Myth #5 – Hospice requires family members to be available to provide care.
While caregivers are usually trained to care for their loved ones at home – with the support of their Hospice team and 24-hour, on-call availability to a hospice nurse – there are many cases when this is not possible. Patients who live alone or don’t have family available to assist them can receive care at the Charles M. & Cara Lou Chapman Hospice Home or in a hospital or a long-term care facility.
Myth #6 – I have to change physicians when I enter hospice care.
Our program utilizes a physician as our medical director, but patients are encouraged to remain under the care of their primary care physician if they so choose. Furthermore, the patient, or a designated loved one, may continue to make their own decisions about their medical treatment.
Myth #7 – Hospice “dopes people up” so they become addicted or sleep all the time.
When patients have a legitimate need for pain medication, they do not become addicted to it. The clinical staff at CWHP has extensive experience in managing pain, so in most cases patients are comfortable, yet alert, and able to enjoy each day to the fullest extent possible given the circumstances of their medical condition.
Myth #8 – Hospice care is expensive.
Hospice care is considerably less costly than care provided in other medical settings.
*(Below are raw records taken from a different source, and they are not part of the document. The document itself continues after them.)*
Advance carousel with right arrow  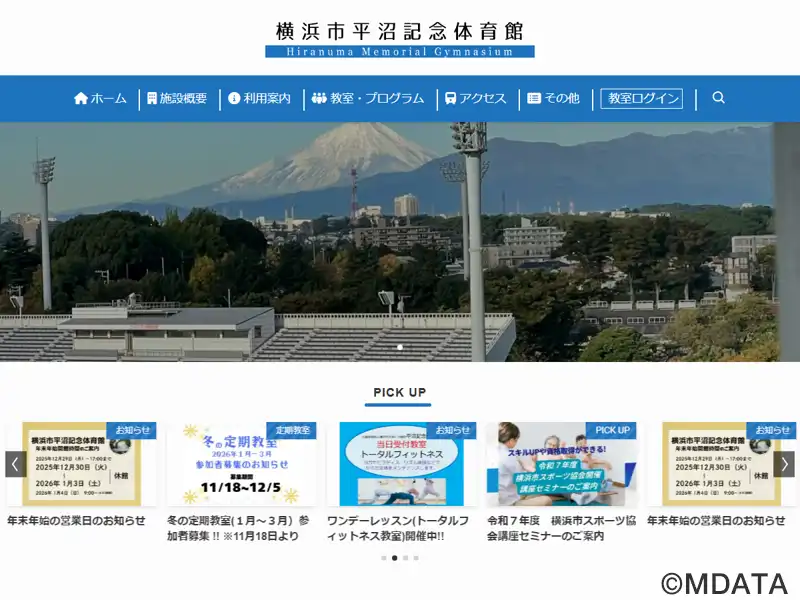pos(784,464)
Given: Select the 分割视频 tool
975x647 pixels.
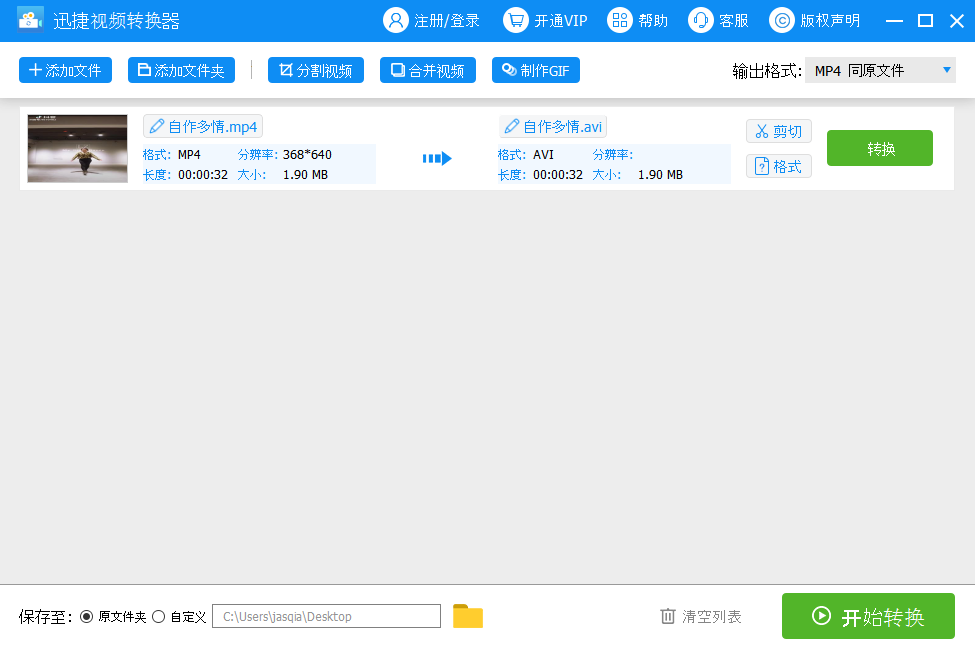Looking at the screenshot, I should pyautogui.click(x=315, y=70).
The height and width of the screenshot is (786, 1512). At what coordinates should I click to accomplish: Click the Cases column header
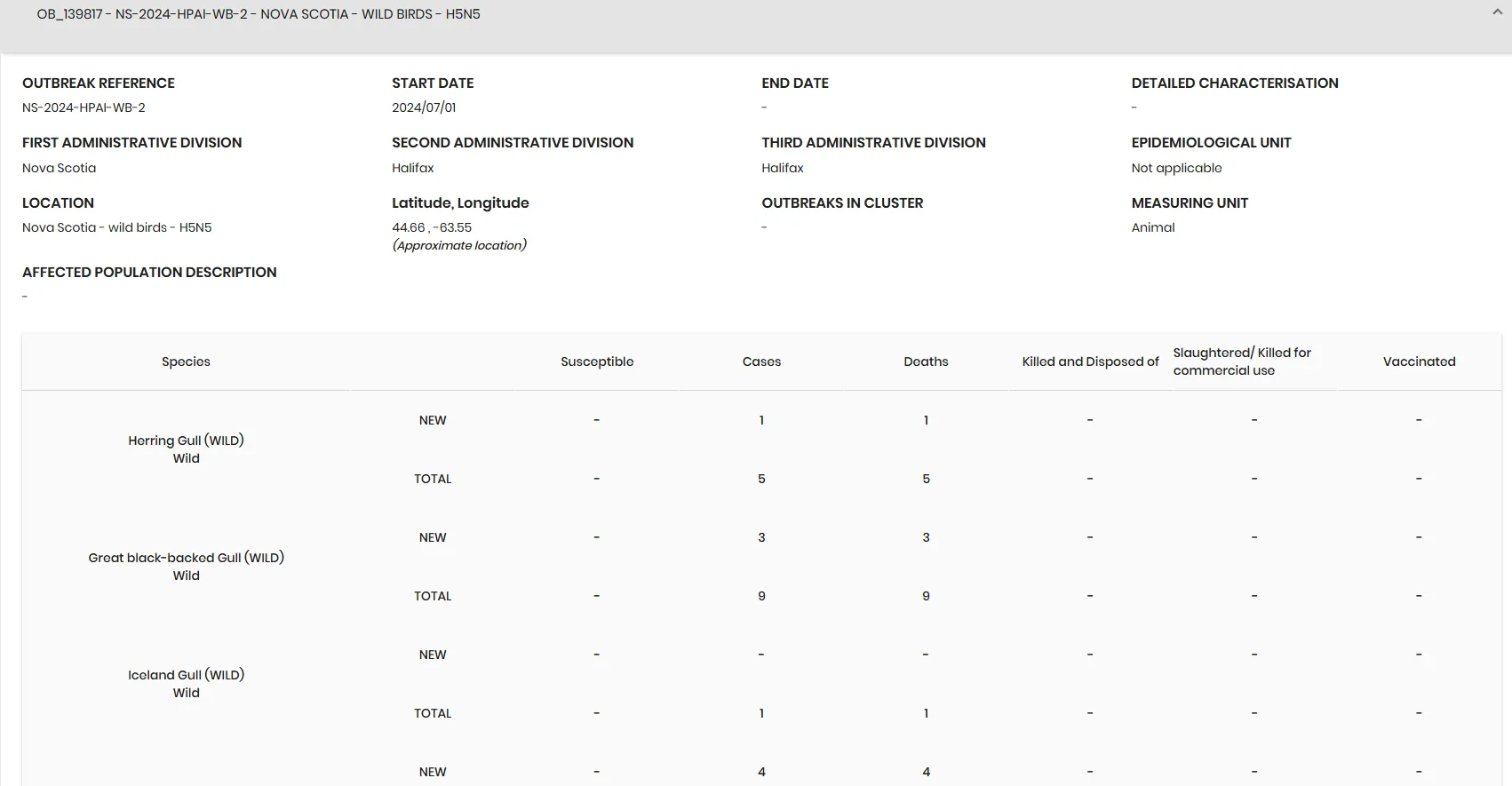click(x=761, y=361)
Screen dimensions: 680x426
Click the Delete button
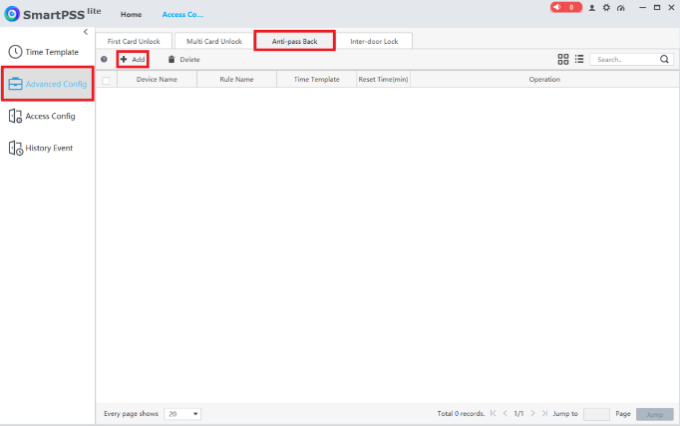click(184, 59)
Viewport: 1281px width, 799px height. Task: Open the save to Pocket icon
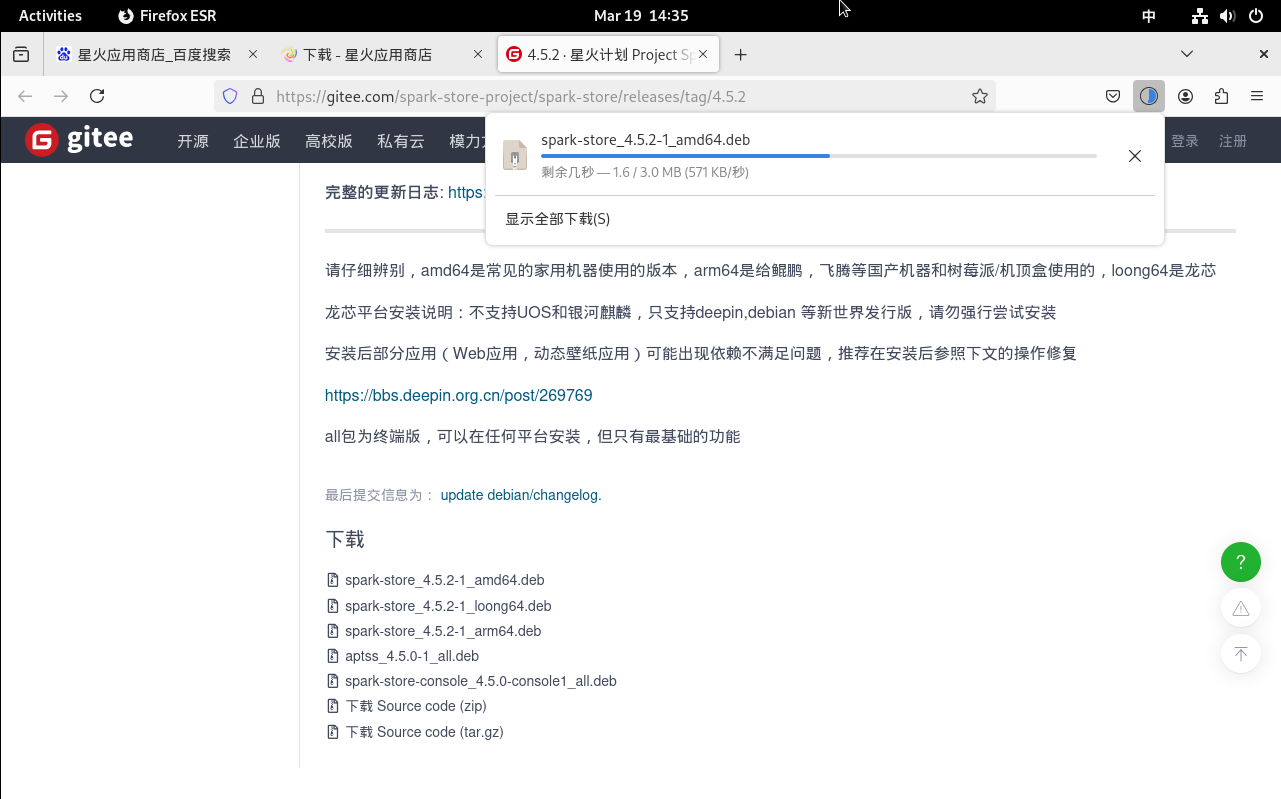click(x=1112, y=96)
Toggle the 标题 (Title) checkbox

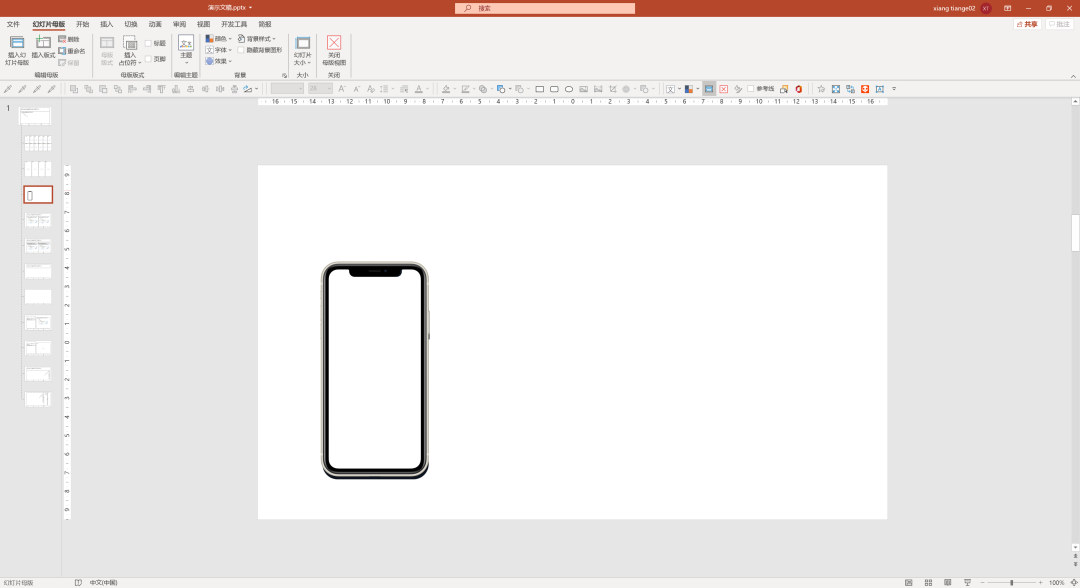pos(149,43)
It is covered by Medicare, Medicaid and most private insurances. Furthermore, because the Central Wyoming Hospice & Transitions Program is a non-profit agency which receives generous support from the community, no one is ever turned away because of an inability to pay.
Myth #9 – Hospice can’t talk to patients until they have a referral from their physician.
We recognizes that end-of-life issues are diverse and can be confusing and stressful. We encourage patients and families to consult with us earlier, as opposed to later, so they are aware of the various options available to them during the final weeks and months of life. While a physician referral is ultimately required for admission to the hospice program, families can call Central Wyoming Hospice Program anytime for advice or information about any end-of-life concern. Our phone number is (307) 577-4832.
Myth #10 – Hospice is only for people who will accept that they are dying.
Terminally ill patients and their families often struggle to come to terms with their limited life expectancies. However, hospice can help them address their fears, feelings and concerns and show them how to re-define hope within the context of their disease and personal lifestyles. Hospice has helped guide thousands of families through this once-in-a-lifetime experience and recognizes that every patient and family is unique. We work with each one in whatever ways they find most helpful.